Re: “Town signs ‘historic’ fire agreement with CNL,” NRT May 30.
Congratulations to Deep River council for the historic fire services partnership with Canadian Nuclear Laboratories!
This agreement is hard-won progress arising from a decade of effort to restructure the fire department and is very good news for the protection of Deep River residents.
Deep River taxpayers had been paying Cadillac prices for a clunker fire service – one that the Ontario Fire Marshal said, due to its small size, did “not have the internal resources to effectively, efficiently, and safely, conduct fire suppression operations at single family dwellings or at any higher risk occupancy,” in its 2011 review of the department.
Taxpayers will still be paying for the Cadillac, but can now at least drive it home.
With the deployment of CNL’s force for a 24/7 presence at our fire hall, backed by Deep River’s full-time force and a new large contingent of volunteers – all of whom will now be properly trained, our fire protection will exceed that of any other town our size.
Beyond the size issue, the agreement opens the door to solving other problems: the North Renfrew Times has reported serious difficulties in the department and in its relationship with senior staff and council over the past years.

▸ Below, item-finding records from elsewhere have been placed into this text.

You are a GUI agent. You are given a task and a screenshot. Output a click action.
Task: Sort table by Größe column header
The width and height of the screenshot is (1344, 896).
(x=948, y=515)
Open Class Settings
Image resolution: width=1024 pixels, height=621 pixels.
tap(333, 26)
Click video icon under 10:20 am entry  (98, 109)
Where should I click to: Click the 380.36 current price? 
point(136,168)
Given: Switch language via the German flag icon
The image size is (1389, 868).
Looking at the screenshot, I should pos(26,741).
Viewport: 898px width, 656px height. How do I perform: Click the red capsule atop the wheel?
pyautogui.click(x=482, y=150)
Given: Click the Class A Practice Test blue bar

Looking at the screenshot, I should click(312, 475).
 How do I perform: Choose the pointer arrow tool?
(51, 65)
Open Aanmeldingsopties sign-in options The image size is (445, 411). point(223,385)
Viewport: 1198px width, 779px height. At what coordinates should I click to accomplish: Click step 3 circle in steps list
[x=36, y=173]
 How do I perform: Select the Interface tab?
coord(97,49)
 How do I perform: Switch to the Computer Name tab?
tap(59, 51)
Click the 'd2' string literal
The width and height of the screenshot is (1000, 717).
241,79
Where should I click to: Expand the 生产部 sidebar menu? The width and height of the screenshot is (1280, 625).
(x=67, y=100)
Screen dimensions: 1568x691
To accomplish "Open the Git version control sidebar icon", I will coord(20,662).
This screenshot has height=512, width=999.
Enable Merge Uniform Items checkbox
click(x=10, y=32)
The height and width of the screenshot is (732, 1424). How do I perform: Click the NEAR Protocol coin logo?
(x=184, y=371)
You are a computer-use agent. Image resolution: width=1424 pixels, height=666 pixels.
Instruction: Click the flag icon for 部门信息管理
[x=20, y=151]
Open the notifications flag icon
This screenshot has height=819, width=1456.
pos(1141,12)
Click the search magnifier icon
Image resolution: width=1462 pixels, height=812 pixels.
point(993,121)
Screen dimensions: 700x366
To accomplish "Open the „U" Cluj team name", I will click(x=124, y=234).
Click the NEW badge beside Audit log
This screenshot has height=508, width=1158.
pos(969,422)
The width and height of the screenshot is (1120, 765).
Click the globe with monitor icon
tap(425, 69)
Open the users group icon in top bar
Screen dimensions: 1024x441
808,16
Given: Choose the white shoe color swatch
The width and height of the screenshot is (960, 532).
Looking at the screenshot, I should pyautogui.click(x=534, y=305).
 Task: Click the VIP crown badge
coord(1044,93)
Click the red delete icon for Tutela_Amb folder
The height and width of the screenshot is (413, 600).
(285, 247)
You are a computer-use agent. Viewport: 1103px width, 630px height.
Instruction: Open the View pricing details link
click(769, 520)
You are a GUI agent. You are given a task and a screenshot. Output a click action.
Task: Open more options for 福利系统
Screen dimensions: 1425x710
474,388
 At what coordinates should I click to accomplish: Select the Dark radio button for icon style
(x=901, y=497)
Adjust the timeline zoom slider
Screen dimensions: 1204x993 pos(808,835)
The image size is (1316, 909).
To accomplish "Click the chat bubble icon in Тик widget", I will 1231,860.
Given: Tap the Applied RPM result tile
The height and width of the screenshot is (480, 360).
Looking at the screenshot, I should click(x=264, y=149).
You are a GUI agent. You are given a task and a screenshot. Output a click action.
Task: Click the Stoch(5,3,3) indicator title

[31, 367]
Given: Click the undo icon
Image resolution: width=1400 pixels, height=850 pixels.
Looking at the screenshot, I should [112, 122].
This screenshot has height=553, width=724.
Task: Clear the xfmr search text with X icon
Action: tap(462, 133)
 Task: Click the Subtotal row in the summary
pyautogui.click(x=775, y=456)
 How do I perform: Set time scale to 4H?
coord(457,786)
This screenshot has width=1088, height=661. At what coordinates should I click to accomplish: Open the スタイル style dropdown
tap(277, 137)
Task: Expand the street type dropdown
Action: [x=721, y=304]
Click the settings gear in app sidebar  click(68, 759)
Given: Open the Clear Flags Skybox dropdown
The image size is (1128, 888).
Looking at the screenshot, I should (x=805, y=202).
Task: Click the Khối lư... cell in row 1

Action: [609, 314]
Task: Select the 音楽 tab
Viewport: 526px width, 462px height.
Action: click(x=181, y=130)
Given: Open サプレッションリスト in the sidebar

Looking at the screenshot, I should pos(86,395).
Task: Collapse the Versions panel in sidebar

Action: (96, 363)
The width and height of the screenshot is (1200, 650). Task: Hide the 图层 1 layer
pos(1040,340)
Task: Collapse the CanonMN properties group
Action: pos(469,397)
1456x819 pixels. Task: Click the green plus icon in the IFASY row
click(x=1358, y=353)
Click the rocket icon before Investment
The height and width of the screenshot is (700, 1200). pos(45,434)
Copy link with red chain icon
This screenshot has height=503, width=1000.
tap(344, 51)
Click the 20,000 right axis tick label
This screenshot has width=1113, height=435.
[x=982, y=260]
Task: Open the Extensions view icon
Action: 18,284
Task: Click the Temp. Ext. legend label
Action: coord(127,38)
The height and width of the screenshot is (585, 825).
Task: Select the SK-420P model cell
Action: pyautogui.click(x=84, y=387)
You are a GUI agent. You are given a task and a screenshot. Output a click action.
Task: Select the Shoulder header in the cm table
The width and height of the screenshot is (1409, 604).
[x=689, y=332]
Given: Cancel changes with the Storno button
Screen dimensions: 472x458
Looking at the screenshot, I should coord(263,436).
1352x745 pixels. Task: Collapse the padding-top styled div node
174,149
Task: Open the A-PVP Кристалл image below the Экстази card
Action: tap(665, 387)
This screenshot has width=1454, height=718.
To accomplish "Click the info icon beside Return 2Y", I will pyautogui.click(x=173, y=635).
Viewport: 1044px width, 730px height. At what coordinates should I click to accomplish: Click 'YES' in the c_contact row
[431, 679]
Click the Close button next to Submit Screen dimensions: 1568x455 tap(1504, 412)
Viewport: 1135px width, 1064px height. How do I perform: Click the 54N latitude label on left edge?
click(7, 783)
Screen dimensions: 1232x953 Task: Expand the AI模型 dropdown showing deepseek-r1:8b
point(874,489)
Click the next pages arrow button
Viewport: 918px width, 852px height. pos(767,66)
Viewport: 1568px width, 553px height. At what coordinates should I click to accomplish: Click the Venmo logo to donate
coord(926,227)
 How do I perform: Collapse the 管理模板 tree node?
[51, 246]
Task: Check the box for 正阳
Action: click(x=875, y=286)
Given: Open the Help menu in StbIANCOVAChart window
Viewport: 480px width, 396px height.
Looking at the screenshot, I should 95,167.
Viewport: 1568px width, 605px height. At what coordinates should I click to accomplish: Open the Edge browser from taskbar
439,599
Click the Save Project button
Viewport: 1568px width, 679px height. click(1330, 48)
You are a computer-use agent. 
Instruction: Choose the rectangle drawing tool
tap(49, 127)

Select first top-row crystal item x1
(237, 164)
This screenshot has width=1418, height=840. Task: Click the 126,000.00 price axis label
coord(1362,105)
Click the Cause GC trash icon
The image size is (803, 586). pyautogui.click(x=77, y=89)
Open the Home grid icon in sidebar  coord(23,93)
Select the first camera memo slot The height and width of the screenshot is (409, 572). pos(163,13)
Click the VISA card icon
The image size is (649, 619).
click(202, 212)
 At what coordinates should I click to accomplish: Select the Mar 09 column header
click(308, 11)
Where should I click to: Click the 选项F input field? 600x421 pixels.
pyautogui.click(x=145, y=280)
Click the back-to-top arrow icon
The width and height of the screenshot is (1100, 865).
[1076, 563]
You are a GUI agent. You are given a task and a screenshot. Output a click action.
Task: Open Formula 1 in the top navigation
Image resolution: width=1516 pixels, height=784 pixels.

The fact that Deep River has had a string of fire chiefs that have stayed for only short periods hasn’t helped.
It is hard to attract a qualified chief to move to Deep River to lead such a small department.
This agreement sets the stage for a stable source of qualified leaders, new working relationships, and a higher level of professionalism.
Finally, this agreement is a creative solution to the legal bind that the town faced as a result of the problematic “no-contracting out” language in the collective agreement with its firefighters.
Despite all this good, some may feel frustrated because costs continue to be higher than in other towns around, and because the council has not been able to discuss the restructuring of the department.
But let’s pause now to recognize the progress that has been made.
And now with a long-term agreement in place, there may be more opportunity for community discussions about our fire service model.
Let’s consider: What is possible in a new era of partnership with CNL? How can this help us move beyond decades-old problems?
How can CNL’s expertise help us with adopting better fire prevention and mitigation strategies that can save the lives that fire suppression won’t?